(DOCUMENT SEGMENT Opens)

The directors of the IMF Executive Board have stressed the importance of seeking comparable, transparent, and timely completion of restructurings with external private creditors consistent with program targets.
They have, however, welcomed the progress made to advance debt restructuring to restore Sri Lanka’s debt sustainability.
The Executive Board Directors have underscored the need to strengthen financial sector resilience to support the recovery.
They called for swift completion of the restructuring of remaining domestic law, foreign currency loans and for adequate recapitalization of commercial and state‑owned banks.
The Directors have also welcomed the enactment of the Banking Act amendments and emphasized the importance of their effective implementation to enhance supervision and the governance of state‑owned banks. They also called for further efforts to strengthen the anti‑money laundering and counter‑terrorism financing framework.
The Executive Directors commended the authorities’ strong performance under the Fund‑supported program, noting that reforms are bearing fruit. The economy has started to recover, inflation remains low, revenue collection is improving, and reserves continue to accumulate.
Directors underscored, however, that important vulnerabilities and uncertainties remain, including with respect to the ongoing debt restructuring and the upcoming elections. Against this backdrop, they called on the authorities to continue strengthening macroeconomic policies to restore economic stability and debt sustainability and to sustain the reform momentum to promote long‑term inclusive growth.
This announcement came following the completion of the second review under the 48-month Extended Fund Facility (EFF) Arrangement, allowing the Sri Lankan authorities to draw about US$336 million. This brings the total IMF financial support disbursed so far to about US$1 billion.
Directors stressed that pressing ahead with governance and structural reforms, supported by development partners and IMF capacity development, is crucial to unlock growth potential. They welcomed the publication of the authorities’ action plan on the key governance reforms recommended in the Governance Diagnostic Report and called for its steadfast implementation. Directors also recommended prioritizing reforms to further liberalize trade, improve the investment climate and SOE efficiency, reduce gender gaps in the labor market, and mitigate climate vulnerabilities.

(DOCUMENT SEGMENT Closes)

**WHAT IS NEEDED**: Copy out the full statement on the IMF Executive Board's review of Sri Lanka word for word.

(DATA FOR ANALYSIS Opens)

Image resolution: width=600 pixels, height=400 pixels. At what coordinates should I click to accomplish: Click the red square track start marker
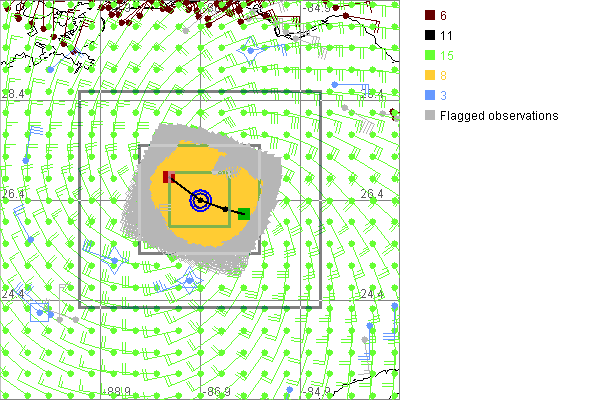pos(169,177)
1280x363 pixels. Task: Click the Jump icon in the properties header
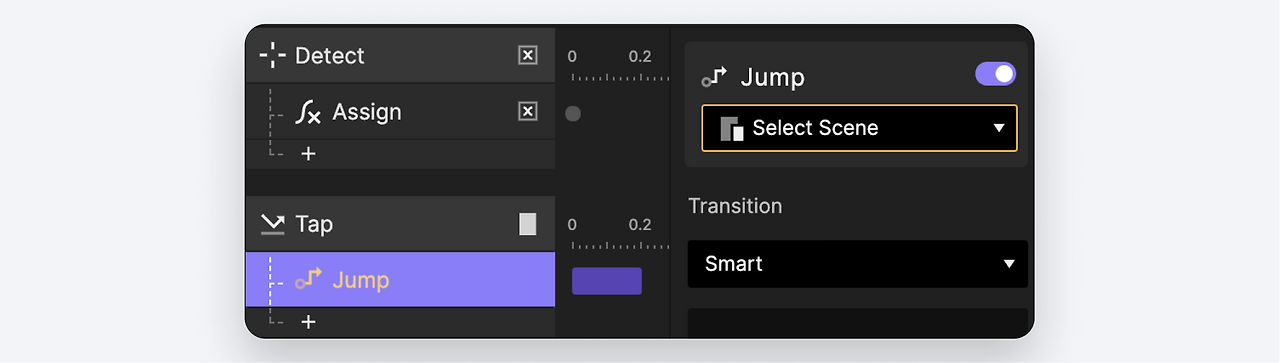pos(714,77)
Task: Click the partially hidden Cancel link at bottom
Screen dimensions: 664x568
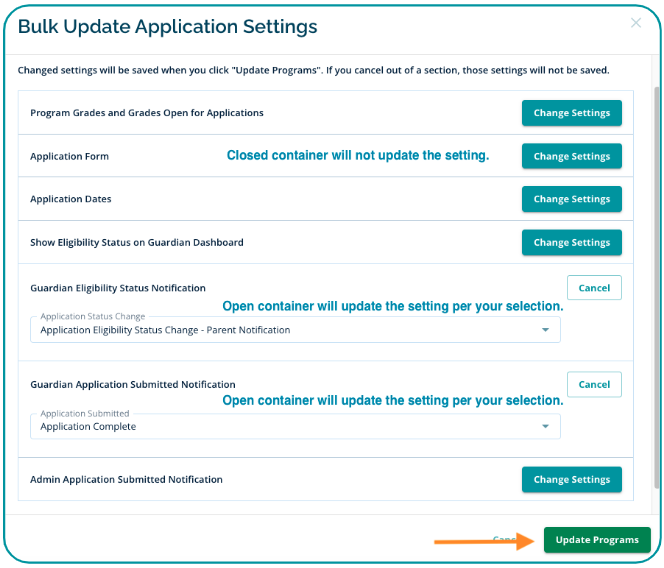Action: tap(505, 540)
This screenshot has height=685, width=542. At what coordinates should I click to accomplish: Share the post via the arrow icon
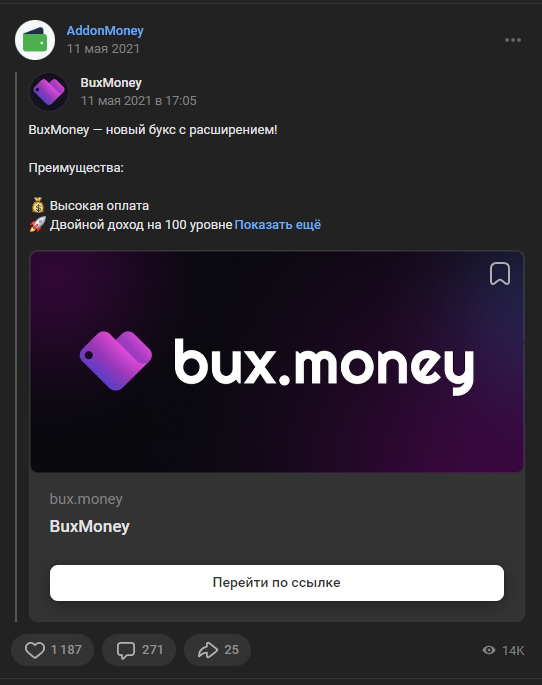pos(208,650)
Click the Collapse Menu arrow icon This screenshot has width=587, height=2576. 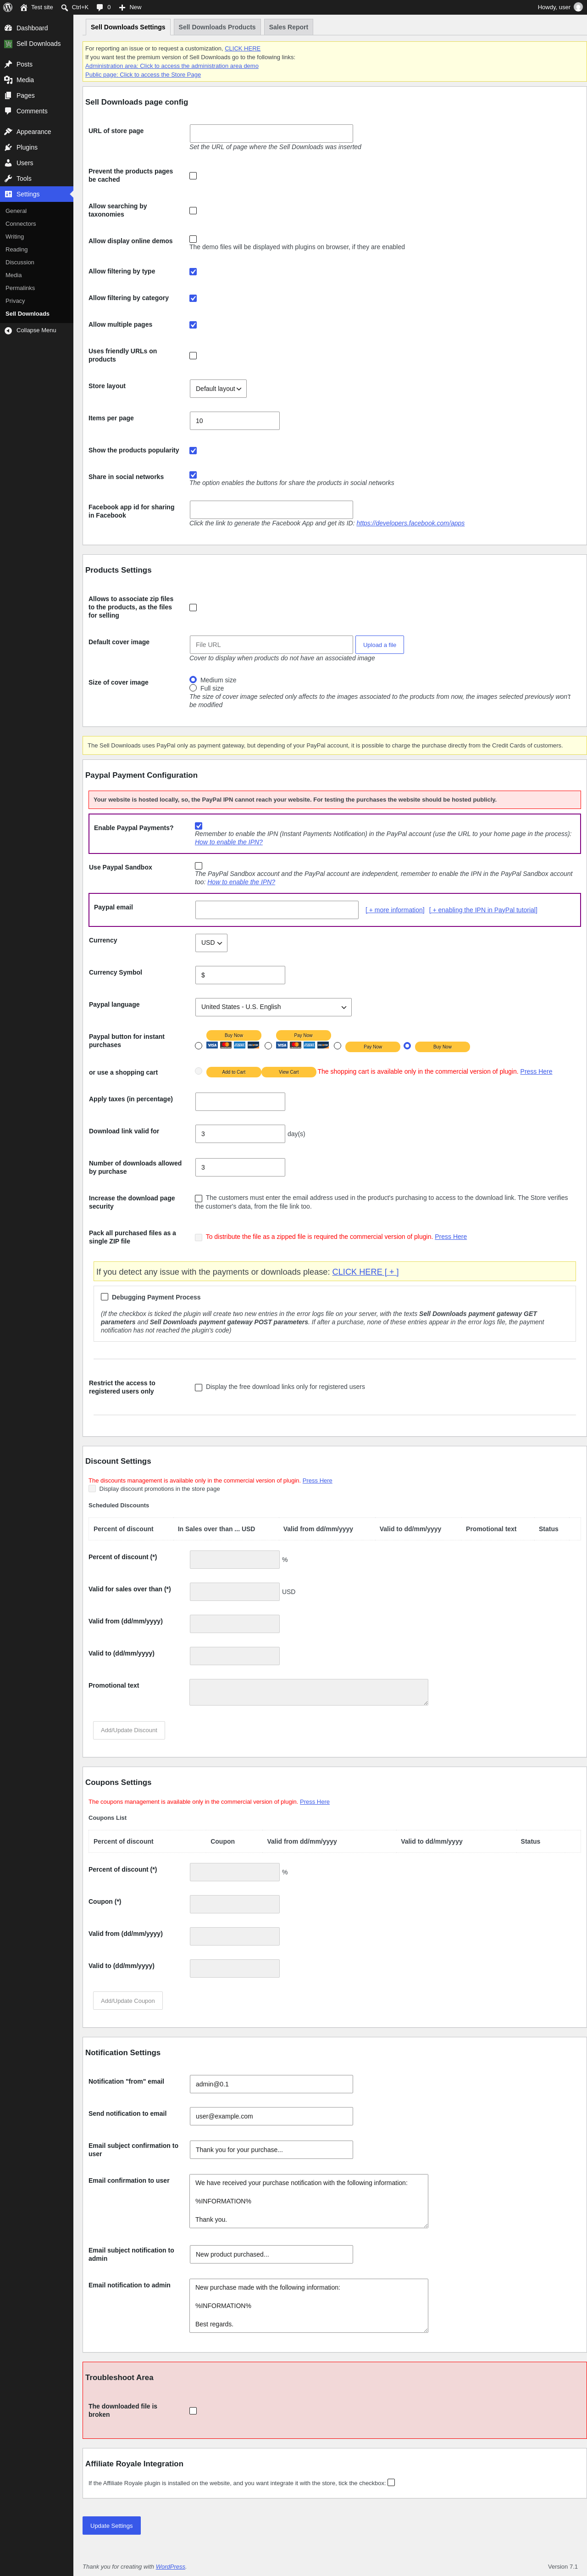tap(8, 330)
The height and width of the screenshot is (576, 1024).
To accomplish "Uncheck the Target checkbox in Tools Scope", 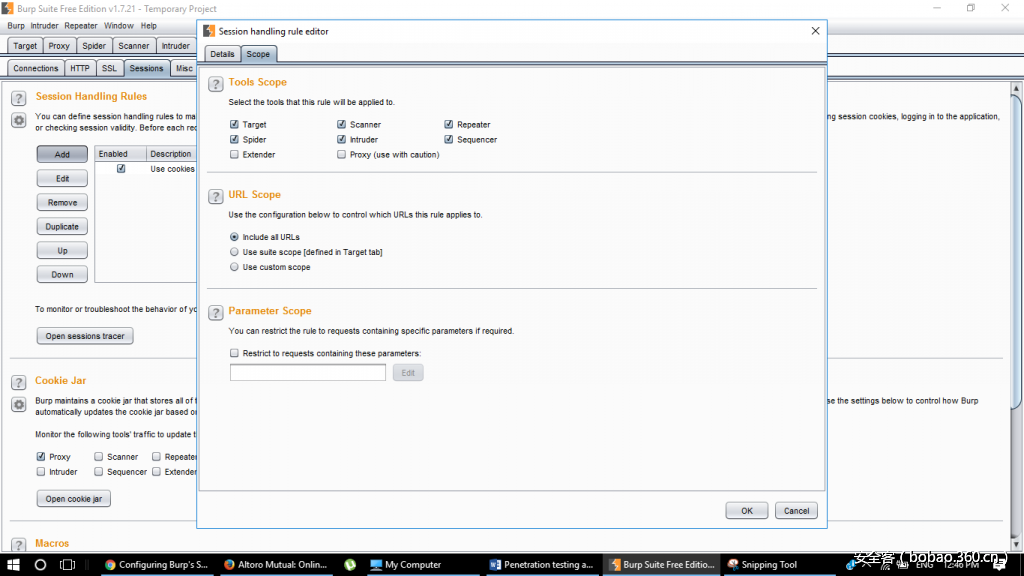I will tap(234, 124).
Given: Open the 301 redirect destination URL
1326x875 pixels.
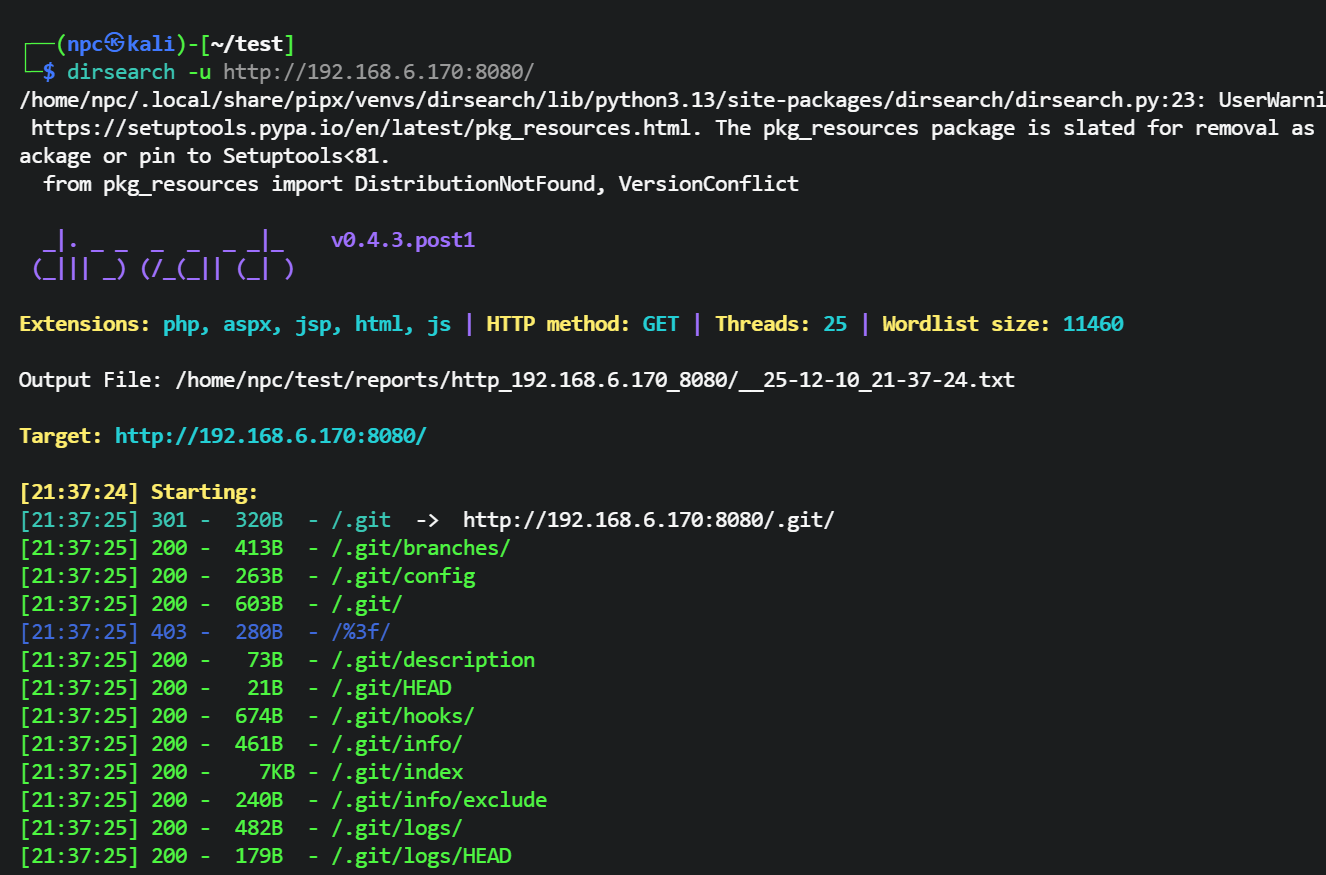Looking at the screenshot, I should [x=648, y=520].
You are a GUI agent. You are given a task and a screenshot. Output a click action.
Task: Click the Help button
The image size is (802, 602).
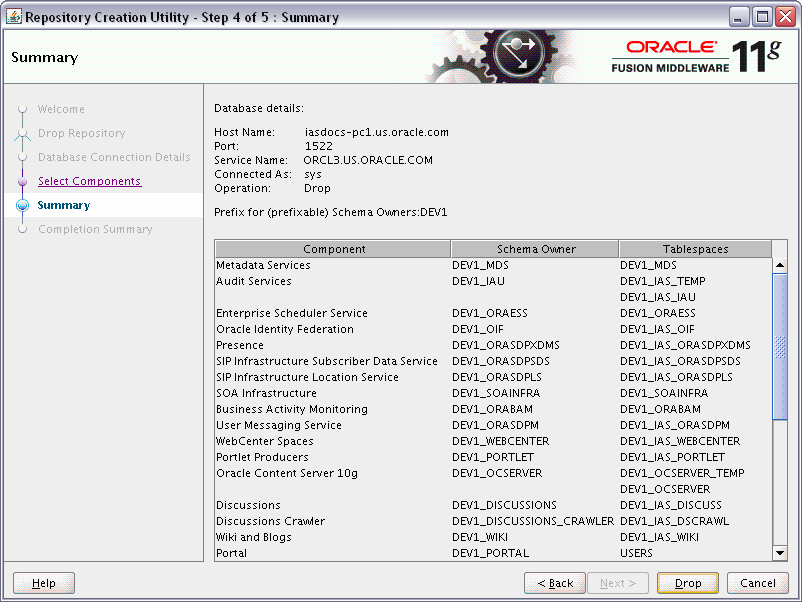point(42,583)
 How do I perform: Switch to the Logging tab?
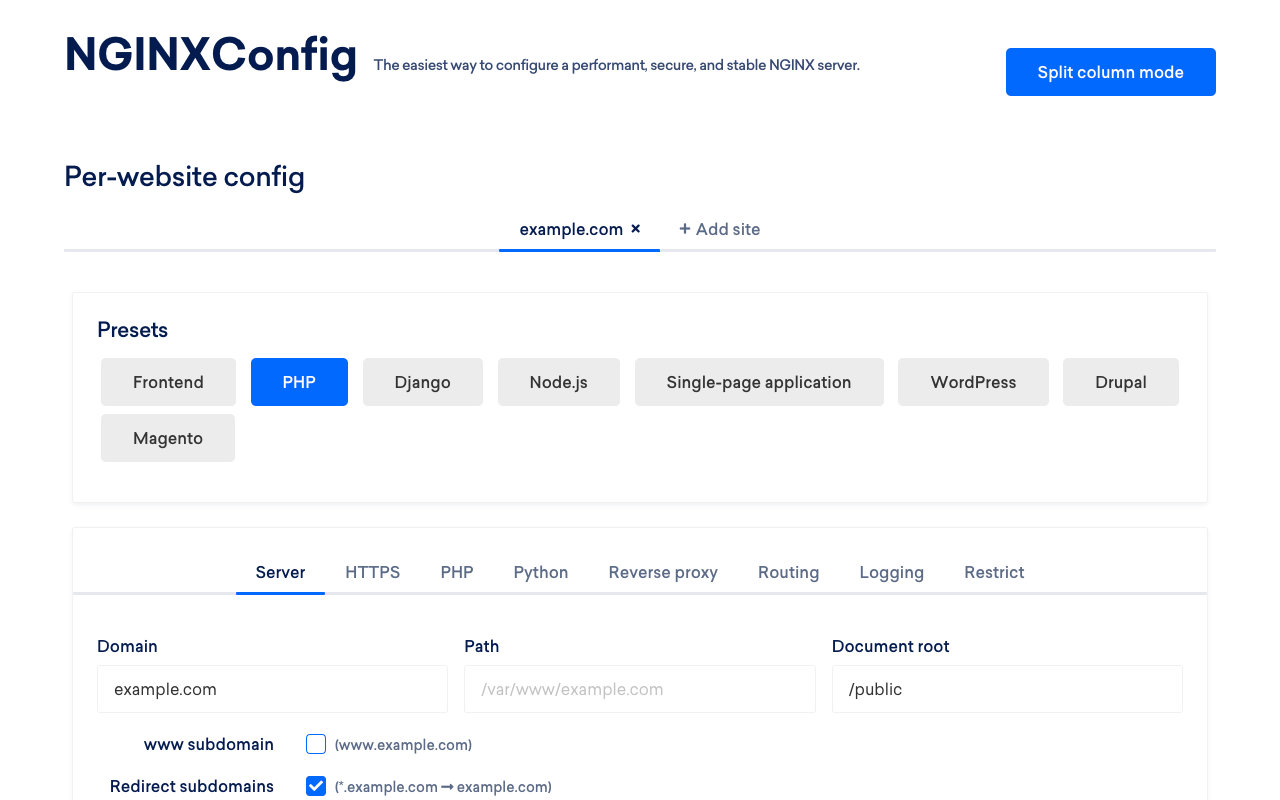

(DATA FOR ANALYSIS Closes)

**WRITTEN SOLUTION**:
The directors of the IMF Executive Board have stressed the importance of seeking comparable, transparent, and timely completion of restructurings with external private creditors consistent with program targets.
They have, however, welcomed the progress made to advance debt restructuring to restore Sri Lanka’s debt sustainability.
The Executive Board Directors have underscored the need to strengthen financial sector resilience to support the recovery.
They called for swift completion of the restructuring of remaining domestic law, foreign currency loans and for adequate recapitalization of commercial and state‑owned banks.
The Directors have also welcomed the enactment of the Banking Act amendments and emphasized the importance of their effective implementation to enhance supervision and the governance of state‑owned banks. They also called for further efforts to strengthen the anti‑money laundering and counter‑terrorism financing framework.
The Executive Directors commended the authorities’ strong performance under the Fund‑supported program, noting that reforms are bearing fruit. The economy has started to recover, inflation remains low, revenue collection is improving, and reserves continue to accumulate.
Directors underscored, however, that important vulnerabilities and uncertainties remain, including with respect to the ongoing debt restructuring and the upcoming elections. Against this backdrop, they called on the authorities to continue strengthening macroeconomic policies to restore economic stability and debt sustainability and to sustain the reform momentum to promote long‑term inclusive growth.
This announcement came following the completion of the second review under the 48-month Extended Fund Facility (EFF) Arrangement, allowing the Sri Lankan authorities to draw about US$336 million. This brings the total IMF financial support disbursed so far to about US$1 billion.
Directors stressed that pressing ahead with governance and structural reforms, supported by development partners and IMF capacity development, is crucial to unlock growth potential. They welcomed the publication of the authorities’ action plan on the key governance reforms recommended in the Governance Diagnostic Report and called for its steadfast implementation. Directors also recommended prioritizing reforms to further liberalize trade, improve the investment climate and SOE efficiency, reduce gender gaps in the labor market, and mitigate climate vulnerabilities.